We talked to experts and compiled 10 potentially lifesaving winter safety tips for older adults:

1. Stock Up

Courtney recommends stocking up for your aging parent with at least seven days of food and water when a winter storm is on the way. It’s a good idea to have foods (such as canned items), that don’t have to be refrigerated or cooked, in the event of a power outage.

Stash some cat litter. It can help your loved one gain traction on icy surfaces. Meredith Harris, a physical therapist and spokesperson for the American Physical Therapy Association, recommends older adults carry a small bag with a mix of cat litter and salt to spread on icy steps and walkways. It's good to keep some in the car, too.

Get absorbent pads for pets. Potty pads can be helpful for a dog or other pet who usually has to be walked outdoors for toileting.

Skip the alcohol. Dr. Neal Sawlani, a structural heart cardiologist at Lutheran General Hospital in Chicago, says that while alcohol might feel warming as one drinks it, it actually makes the body more vulnerable to the cold. If your loved one does drink alcohol, ask him or her only to do so if planning to stay indoors.

2. Build Time in the Schedule

Your aging loved ones will be safer it they can take their time when leaving the house or any building. The more time someone has, the easier it is to pay attention to the environment. “I usually tell people that I am working with, whether they are in the house or when they are outside, to wait and stop and look at where they are before they even start moving,” says Harris.

This is also important if your loved one is driving.

3. Stay Indoors

Even the most active, physically fit older adult may have to stay indoors when temperatures are dropping as fast as the snow. Unfortunately, this might mean canceling appointments.

The flipside to this advice is knowing when to leave. If the power goes out for any reason and doesn’t come back on in a couple of hours, it’s time to get your loved one to a warmer location, says Courtney, who adds that aging adults should not rely on the oven to warm the house.

::::::::::

Work item
Duplicate the portion of the winter safety text starting with "3. Stay Indoors" and going on through "mean canceling appointments.". The listing that comes next has no connection to the winter safety text.

(Collected data entries)
::::::::::

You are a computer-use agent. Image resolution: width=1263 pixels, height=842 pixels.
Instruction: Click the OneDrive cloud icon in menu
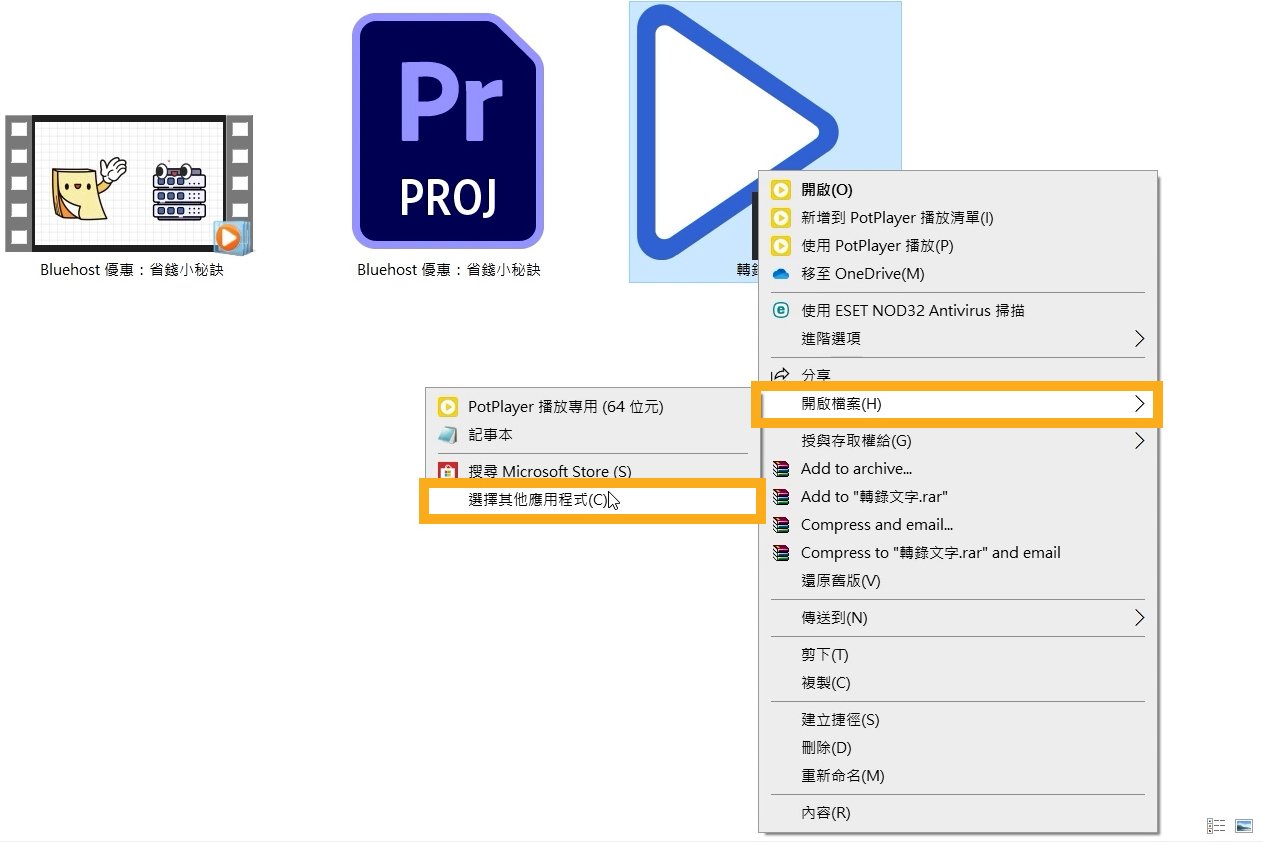tap(781, 274)
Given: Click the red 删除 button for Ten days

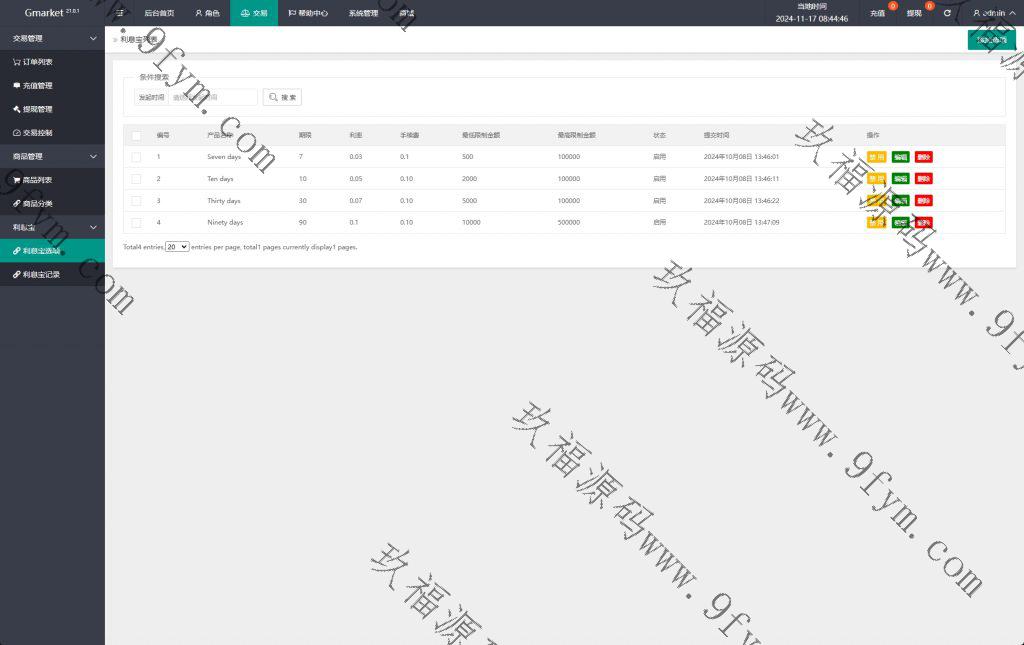Looking at the screenshot, I should (x=923, y=179).
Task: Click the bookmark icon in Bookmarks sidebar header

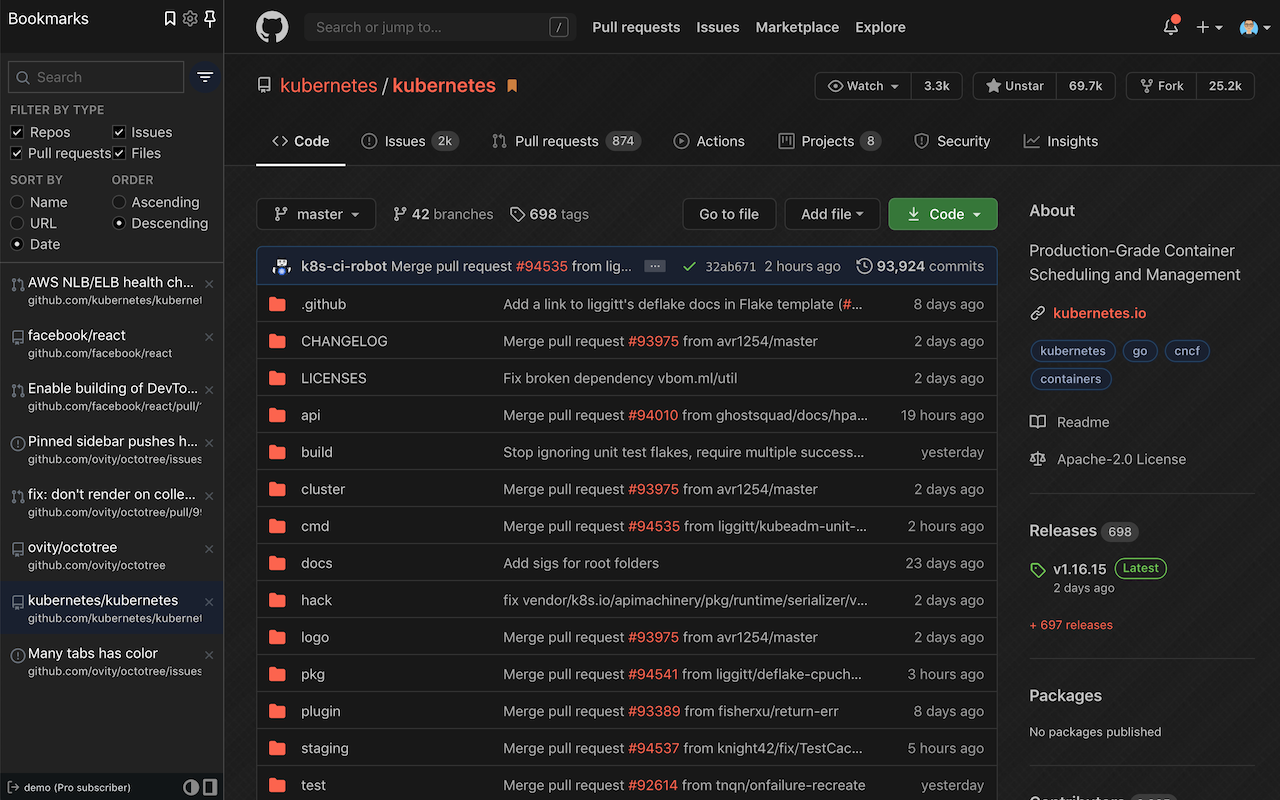Action: click(170, 18)
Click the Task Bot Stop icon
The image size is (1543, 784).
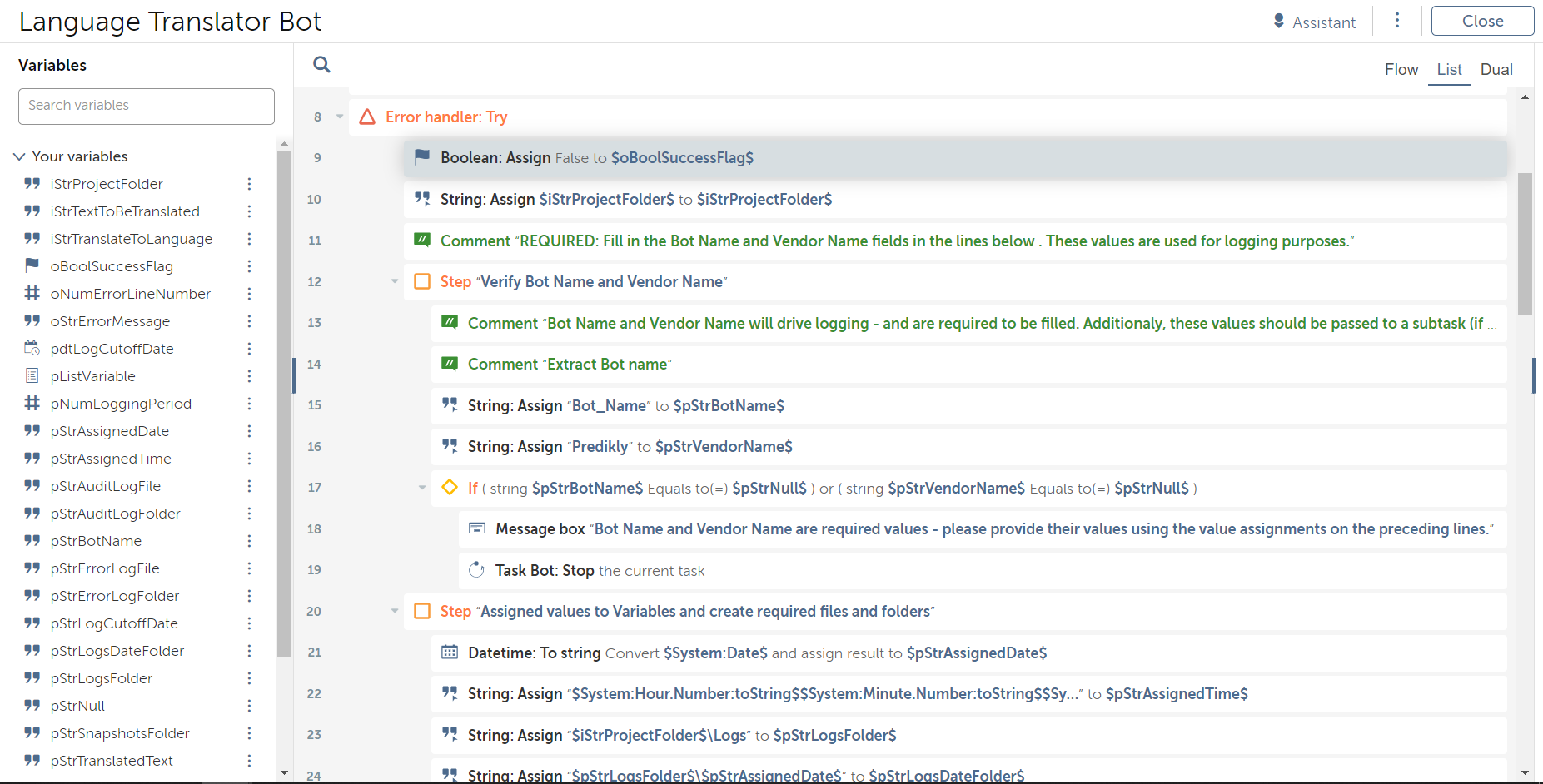(x=477, y=570)
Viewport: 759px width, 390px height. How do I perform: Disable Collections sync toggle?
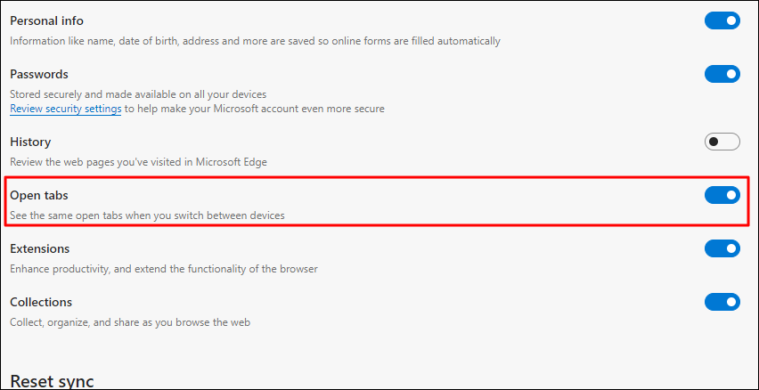tap(722, 302)
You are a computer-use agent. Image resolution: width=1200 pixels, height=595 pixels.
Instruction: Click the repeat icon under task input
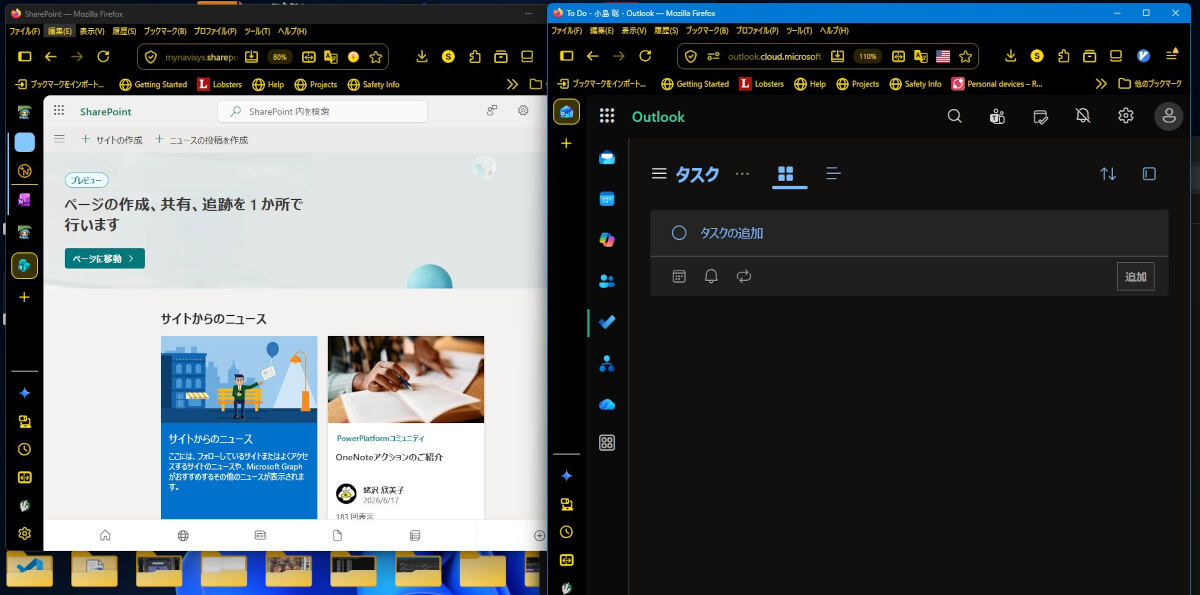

::::::::::

Answer section
3. Stay Indoors

Even the most active, physically fit older adult may have to stay indoors when temperatures are dropping as fast as the snow. Unfortunately, this might mean canceling appointments.